Benevento, cinquantenne lasciato per tre giorni in barella muore in ospedale

In seguito ad una malore era stato ricoverato da venerdì scorso al pronto soccorso dell’ospedale “Rummo” di Benevento dove, secondo quanto denunciano i familiari, sarebbe rimasto su una barella fino ad oggi, forse per carenza di posti in corsia, quando i familiari lo hanno trovato morto.
La vittima è Rocco Laudato, un cinquantenne di Casalduni, in provincia di Benevento, la cui moglie e altri familiari hanno presentato un esposto alla Questura.

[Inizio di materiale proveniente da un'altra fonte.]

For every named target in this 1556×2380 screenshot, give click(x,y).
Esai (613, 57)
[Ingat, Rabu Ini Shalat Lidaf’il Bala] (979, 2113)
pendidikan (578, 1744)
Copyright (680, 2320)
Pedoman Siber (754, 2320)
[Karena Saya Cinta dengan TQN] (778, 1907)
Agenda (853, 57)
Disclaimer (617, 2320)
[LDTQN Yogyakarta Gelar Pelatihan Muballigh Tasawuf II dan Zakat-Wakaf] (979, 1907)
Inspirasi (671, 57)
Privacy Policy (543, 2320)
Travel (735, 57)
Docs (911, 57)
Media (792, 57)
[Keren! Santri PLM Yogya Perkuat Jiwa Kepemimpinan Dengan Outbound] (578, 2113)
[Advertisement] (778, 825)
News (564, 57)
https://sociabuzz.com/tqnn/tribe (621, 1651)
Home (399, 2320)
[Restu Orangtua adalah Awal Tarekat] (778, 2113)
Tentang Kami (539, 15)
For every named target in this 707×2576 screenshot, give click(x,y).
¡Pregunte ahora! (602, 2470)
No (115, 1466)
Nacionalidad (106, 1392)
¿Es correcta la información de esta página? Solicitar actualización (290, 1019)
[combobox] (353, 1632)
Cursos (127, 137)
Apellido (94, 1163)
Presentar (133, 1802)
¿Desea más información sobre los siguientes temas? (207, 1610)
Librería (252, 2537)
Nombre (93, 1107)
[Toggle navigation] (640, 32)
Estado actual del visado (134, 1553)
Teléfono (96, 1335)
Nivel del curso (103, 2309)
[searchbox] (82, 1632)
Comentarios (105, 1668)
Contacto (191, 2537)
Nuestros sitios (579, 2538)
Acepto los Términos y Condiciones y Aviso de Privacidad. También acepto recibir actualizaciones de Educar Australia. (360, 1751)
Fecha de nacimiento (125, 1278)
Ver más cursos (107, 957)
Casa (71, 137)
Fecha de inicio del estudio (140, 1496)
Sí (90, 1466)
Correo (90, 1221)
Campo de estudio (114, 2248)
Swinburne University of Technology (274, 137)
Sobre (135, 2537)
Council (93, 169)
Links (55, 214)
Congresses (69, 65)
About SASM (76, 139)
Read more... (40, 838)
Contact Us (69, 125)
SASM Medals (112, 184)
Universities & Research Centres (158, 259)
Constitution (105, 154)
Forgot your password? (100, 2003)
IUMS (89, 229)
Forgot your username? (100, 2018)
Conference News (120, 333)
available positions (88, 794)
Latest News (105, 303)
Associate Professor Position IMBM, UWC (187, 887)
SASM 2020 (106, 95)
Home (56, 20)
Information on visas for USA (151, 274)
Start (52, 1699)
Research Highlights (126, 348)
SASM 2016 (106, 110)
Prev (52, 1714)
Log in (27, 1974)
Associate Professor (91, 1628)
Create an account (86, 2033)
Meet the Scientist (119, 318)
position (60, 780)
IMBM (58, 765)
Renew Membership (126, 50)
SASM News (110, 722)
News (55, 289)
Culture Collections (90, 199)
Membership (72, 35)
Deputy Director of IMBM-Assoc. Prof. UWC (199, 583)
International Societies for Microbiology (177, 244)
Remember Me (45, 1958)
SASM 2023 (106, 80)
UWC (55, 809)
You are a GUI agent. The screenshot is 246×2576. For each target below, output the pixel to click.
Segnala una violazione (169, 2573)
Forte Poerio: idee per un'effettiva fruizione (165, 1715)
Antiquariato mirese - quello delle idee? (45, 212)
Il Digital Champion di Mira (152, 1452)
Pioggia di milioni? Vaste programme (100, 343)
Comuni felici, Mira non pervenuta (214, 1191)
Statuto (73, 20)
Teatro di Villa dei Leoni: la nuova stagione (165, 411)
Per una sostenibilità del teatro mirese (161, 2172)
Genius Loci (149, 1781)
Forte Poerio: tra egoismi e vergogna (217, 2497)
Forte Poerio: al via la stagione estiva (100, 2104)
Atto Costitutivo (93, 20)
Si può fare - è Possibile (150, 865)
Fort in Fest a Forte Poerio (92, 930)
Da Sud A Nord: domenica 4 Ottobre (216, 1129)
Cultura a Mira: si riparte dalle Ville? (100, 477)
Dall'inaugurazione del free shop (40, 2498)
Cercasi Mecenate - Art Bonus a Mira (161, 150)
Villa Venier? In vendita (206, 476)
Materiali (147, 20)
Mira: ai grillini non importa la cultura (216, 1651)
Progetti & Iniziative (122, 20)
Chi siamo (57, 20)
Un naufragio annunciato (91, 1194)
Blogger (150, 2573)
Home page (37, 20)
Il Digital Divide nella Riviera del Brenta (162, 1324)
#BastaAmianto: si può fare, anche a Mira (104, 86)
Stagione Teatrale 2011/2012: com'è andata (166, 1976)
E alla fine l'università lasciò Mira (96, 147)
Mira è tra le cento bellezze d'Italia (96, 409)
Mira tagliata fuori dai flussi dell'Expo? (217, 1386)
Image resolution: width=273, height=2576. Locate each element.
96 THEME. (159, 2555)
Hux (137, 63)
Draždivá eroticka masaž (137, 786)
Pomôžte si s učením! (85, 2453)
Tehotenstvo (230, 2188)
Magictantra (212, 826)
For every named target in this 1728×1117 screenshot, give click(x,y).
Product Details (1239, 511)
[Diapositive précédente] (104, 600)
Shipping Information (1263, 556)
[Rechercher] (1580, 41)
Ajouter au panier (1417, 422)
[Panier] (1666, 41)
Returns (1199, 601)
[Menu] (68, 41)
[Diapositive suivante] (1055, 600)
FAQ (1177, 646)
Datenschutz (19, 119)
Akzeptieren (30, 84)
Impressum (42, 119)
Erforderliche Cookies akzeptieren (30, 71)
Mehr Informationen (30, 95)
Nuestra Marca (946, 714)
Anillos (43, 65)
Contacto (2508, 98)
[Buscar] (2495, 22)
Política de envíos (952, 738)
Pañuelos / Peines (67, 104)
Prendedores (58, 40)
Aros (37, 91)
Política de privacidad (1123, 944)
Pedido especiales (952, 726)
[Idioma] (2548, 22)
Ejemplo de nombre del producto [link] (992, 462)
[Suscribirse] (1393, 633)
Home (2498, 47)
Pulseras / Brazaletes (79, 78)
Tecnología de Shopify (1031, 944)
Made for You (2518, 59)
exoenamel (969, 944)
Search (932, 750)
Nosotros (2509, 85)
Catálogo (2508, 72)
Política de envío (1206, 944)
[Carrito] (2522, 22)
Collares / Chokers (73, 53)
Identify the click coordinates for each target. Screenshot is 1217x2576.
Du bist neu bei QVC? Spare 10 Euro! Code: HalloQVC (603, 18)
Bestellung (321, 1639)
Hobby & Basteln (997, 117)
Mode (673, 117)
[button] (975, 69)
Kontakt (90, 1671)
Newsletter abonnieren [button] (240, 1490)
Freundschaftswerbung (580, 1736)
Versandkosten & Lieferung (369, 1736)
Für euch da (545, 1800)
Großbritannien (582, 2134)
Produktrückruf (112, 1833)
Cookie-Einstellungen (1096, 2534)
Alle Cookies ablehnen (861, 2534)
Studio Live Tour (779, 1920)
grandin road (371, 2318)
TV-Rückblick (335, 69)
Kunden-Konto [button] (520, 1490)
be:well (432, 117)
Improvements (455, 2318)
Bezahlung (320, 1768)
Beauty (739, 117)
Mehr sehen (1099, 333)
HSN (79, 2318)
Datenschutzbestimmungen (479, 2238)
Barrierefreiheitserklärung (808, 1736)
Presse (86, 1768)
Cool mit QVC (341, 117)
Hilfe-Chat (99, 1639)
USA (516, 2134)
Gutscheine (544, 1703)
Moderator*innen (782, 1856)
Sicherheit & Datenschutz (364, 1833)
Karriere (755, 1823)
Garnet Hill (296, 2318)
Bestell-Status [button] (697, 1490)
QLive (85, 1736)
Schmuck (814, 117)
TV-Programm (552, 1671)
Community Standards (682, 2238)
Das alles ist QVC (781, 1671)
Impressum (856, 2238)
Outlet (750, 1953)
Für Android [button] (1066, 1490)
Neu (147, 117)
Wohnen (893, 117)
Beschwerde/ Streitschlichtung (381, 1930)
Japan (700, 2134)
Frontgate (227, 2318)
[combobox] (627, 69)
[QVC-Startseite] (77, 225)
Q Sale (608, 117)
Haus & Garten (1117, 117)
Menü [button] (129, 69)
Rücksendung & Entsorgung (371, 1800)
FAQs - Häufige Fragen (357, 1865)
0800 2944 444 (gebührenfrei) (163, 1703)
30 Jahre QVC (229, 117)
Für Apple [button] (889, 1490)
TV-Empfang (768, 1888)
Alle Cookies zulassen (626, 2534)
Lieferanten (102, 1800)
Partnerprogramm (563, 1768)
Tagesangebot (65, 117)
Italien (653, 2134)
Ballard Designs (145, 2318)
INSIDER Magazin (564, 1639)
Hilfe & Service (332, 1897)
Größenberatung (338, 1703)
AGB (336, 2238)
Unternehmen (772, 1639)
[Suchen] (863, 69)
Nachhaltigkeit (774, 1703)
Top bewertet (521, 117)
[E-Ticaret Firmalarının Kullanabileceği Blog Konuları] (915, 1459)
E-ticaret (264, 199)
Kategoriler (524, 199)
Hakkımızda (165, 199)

La salma è stata trasferita all’obitorio, in attesa degli esami del medico legale, incaricato dalla Procura della Repubblica di Benevento, retta da Giovanni Conzo. Ma già infuriano le polemiche. Nell’esposto i familiari avrebbero denunciato le precarie condizioni di degenza della vittima che per oltre tre giorni, secondo la loro denuncia, è rimasto su una barella senza nemmeno una coperta.
Proprio un paio di mesi fa Cittadinanzattiva e Società italiana di medicina di emergenza-urgenza avevano affrontato, attraverso una ricerca che aveva monitorato gli ospedali italiani, «lo stato di salute dei Pronto soccorso». Ed era emersa un’Italia a due velocità, con situazioni che registrano enormi differenze tra Nord e Sud.

Due gli esempi eclatanti: quello dell’Ospedale Santa Marta e Santa Venere di Acireale, in provincia di Catania, dove l’attesa per il ricovero in reparto ha raggiunto il record di 7 giorni e quello dell’Ospedale di Dolo, in provincia di Venezia, dove, invece, l’attesa in Pronto soccorso prima del ricovero è in
media di sole due ore.

Due situazioni “limite”. E, fra loro, il disastro di una Sanità che non riesce a gestire le esigenze dei cittadini, lasciati spesso in barella per giorni. Com’è il caso, appunto, dell’ospedale di Acireale che fa registrare 21 persone in attesa in barella o in sistemazioni di fortuna. Com’è successo, appunto, a Rocco Laudato a Benevento. Da Acireale e Benevento a Roma la situazione cambia. Ma di poco. Al Policlinico Tor Vergata la ricerca di Cittadinanzattiva ha trovato oltre 30 posti letto improvvisati in Pronto soccorso, altri 42 pazienti nell’area di Osservazione breve ed attese per il ricovero fino a 4 giorni.
Proprio il sovraffollamento e la mancanza di posti letto per il ricovero è, dunque, uno dei maggiori “mali” dei Pronto soccorso italiani.

Ci sarebbe la Carta dei Diritti al Pronto Soccorso, che definisce in otto punti i diritti irrinunciabili di cittadini, pazienti e operatori. E che prevede diritto alla presa in carico, diritto alla dignità personale, diritto alla continuità dei percorsi di cura, diritto alla prevenzione delle emergenze evitabili, diritto all’informazione, diritto alla competenza, diritto alle sei ore massime di attesa prima del ricovero, diritto all’attuazione della Carta. Che, per l’appunto, escludendo il Piemonte, per tutto il resto dell’Italia, resta, al momento, solo una carta.